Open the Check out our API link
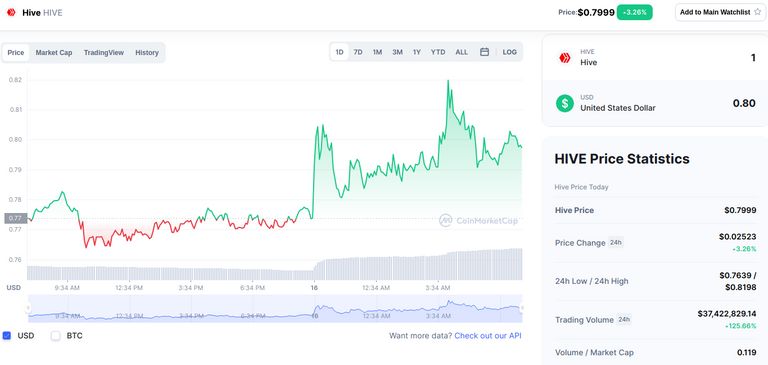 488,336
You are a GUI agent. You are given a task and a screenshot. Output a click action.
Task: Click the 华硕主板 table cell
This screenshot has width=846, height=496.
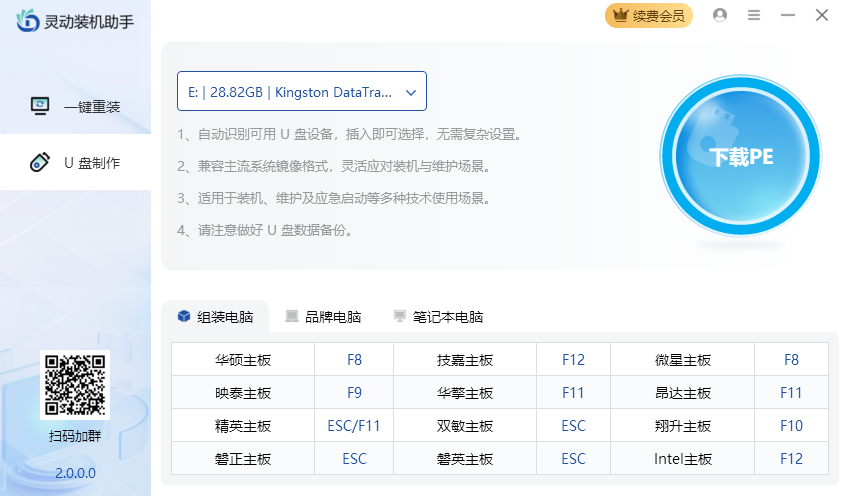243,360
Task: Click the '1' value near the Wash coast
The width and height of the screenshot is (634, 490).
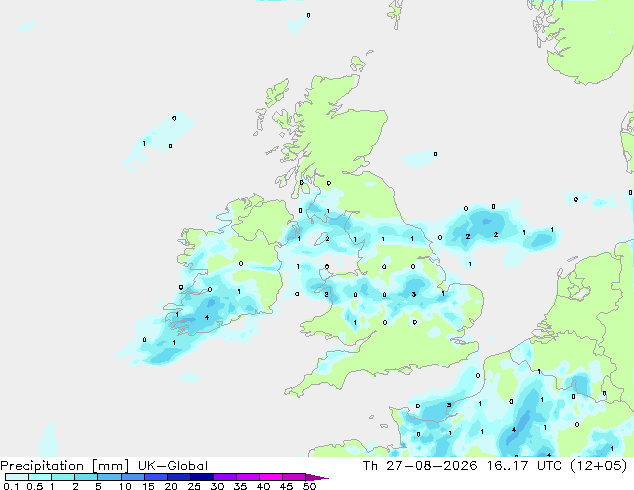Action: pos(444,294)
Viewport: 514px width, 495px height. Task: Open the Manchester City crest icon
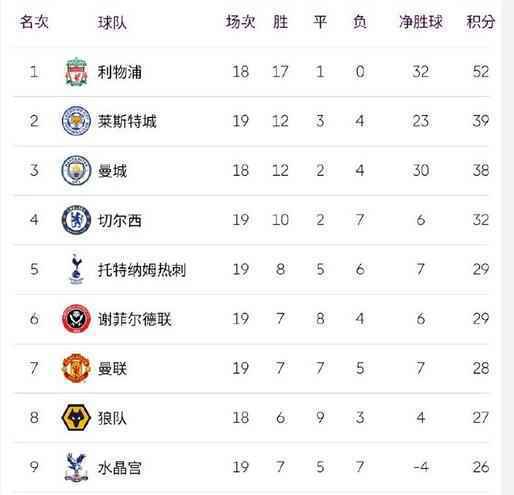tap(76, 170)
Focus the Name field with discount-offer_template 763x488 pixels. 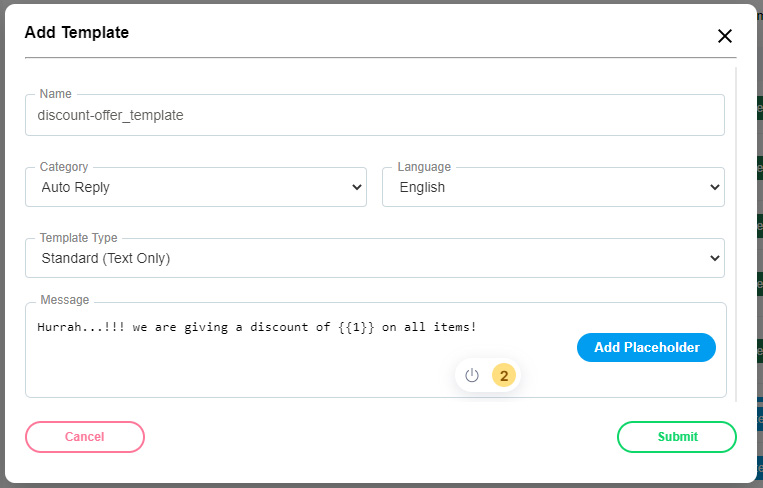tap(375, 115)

• **Your objective**: An exact printout of the entries is wanted, covering the first line through the line holding "Task: Click the '1' value near the Wash coast", with pictures kept out of it.

• **Your solution**:
Open the Check out our API link
 488,336
You are a GUI agent. You are given a task and a screenshot. Output a click action.
Task: Click the 华硕主板 table cell
This screenshot has width=846, height=496.
243,360
Task: Click the '1' value near the Wash coast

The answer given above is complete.